"The diamond industry has returned to profitability," Lev Leviev, the leading diamond merchant in Israel told TheMarker recently. "The situation has improved after DeBeers changed its policy and reduced prices. Apparently they needed to be publicly criticized to understand that it can't be the only party in the market to make money," he added.
A year ago, diamond industry leaders in Israel complained that the sector was in the midst of a year-long crisis, and at least 70 percent of all merchants were unprofitable. Some blamed DeBeers, and in particular, a credit crisis in the sector. Leviev was the only voice of criticism heard publicly.
Leading Israeli diamond merchants are thinking of abandoning their long-lasting relations with the DeBeers cartel, which controls nearly half the world's supply of raw diamonds.
The merchants may forgo renewing their agreements with DeBeers for 2008, based on concern that the cartel will require them to open diamond-polishing operations in Africa.

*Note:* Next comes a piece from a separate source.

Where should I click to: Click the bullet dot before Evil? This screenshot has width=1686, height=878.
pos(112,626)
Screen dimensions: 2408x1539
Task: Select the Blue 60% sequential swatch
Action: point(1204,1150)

The demand stems from the countries where DeBeers and other companies produce their diamonds, and these countries want a greater share of the industry.
"If we don't open diamond polishing facilities in Africa, we'll be left with the dregs of the DeBeers diamonds. Therefore, we are looking into alternative sources of raw gems," stated one source.
The DeBeers leadership recently visited Israel and presented changes in policy planned for 2008.
Israel was the third-biggest importer of raw diamonds in 2005, in dollar terms, commanding 16 percent of the market. In second place was India, at 24 percent, and in first, the entire European Union, with 39 percent of the market, according to diamond industry sources.